After you’ve discussed the love and respect exercise, you’re probably ready to tackle the conversation questions. Above all, be honest and have fun. Being honest can’t be as bad as being in a marriage in which you are withholding and being fearful, resentful or dishonest with each other. For you thrill junkies, honesty might get your heart pounding.
The questions and tools can help you in a number of ways. As you and your mate discuss issues that are often avoided or not considered, you will share deep and valid understandings of each other’s needs, dreams, expectations, fears, boundaries, and reactions to stress and conflict. With these shared understandings, you can collaborate with each other to create the kind of family and relationships you want. In the process, you will be much less inclined to experience the kind of loveless marriages in which many people find themselves.
Whether you are married, engaged or just enjoying getting to know each other, I hope this post will inspire conversations which will give you an opportunity to express needs, share values, explore expectations and establish the groundwork for safe, respectful and effective ways to handle conflict. Using the questions to begin your dialogue, you may discover, explore and enjoy new territories with the significant relationships in your life.
Be forewarned that you may experience revelations that could shock, surprise, disappoint or pleasurably enlighten you. It’s very important that you hear this information for what it is: information. If it is different than what you expected, do not judge it, rationalize it or try to fix it. Simply hear it. Do not react to honesty with judgement or criticism. If you do, then you may be sending the message that honesty is risky, honesty may be punished. What you will get in the future may be dishonest as a result.

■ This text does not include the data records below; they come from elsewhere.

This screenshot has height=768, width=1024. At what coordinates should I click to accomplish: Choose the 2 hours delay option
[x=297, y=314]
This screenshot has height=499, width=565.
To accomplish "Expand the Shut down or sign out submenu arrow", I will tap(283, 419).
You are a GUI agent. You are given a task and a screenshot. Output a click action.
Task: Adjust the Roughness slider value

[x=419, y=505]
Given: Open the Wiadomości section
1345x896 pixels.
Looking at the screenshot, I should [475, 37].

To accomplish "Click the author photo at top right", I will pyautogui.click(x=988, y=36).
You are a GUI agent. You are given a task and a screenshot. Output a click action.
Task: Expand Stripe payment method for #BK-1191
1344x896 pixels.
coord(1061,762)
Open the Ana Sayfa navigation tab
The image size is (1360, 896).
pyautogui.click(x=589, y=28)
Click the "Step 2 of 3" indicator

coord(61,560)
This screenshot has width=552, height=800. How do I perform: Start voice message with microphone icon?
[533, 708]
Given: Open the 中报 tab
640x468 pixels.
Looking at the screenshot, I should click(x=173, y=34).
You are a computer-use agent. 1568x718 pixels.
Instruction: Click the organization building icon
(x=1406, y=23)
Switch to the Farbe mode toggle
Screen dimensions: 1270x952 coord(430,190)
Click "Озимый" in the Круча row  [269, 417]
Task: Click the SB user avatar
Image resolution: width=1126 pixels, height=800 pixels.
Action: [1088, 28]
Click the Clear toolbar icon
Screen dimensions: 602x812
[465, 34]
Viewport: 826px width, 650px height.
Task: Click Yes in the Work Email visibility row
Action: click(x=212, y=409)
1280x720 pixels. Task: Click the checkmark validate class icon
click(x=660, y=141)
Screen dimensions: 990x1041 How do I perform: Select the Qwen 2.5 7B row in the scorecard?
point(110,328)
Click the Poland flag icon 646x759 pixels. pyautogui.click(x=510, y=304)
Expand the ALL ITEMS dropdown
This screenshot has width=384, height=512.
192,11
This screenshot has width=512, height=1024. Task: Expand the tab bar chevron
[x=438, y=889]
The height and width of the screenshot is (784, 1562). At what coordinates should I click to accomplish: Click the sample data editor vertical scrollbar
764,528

If you learn to incorporate acceptance of each other’s differences as an integral factor in your relationship, you will find that the relationship has greatly expanded space in which to function and grow. In a best case scenario, these differences can be celebrated rather than feared, resented or avoided. If you are interested in learning more about yourselves, your conversations will be extremely valuable in terms of knowledge that you will gain about each other’s needs, fears and dreams; valuable in terms of what you will learn about yourself as you assess your own feelings; and valuable in terms of what you will save in terms of time, pain and money.
Conflict can be a positive experience, that in fact, it is a necessary and unavoidable component in the process for growth and change. When conflict reveals the need for discussion and negotiation, it is also serving you with the opportunity to enhance, deepen and inspire all your relationships. If you grow to be accepting of differing viewpoints, you will create relationships that are stronger, safer and deeper than you ever imagined.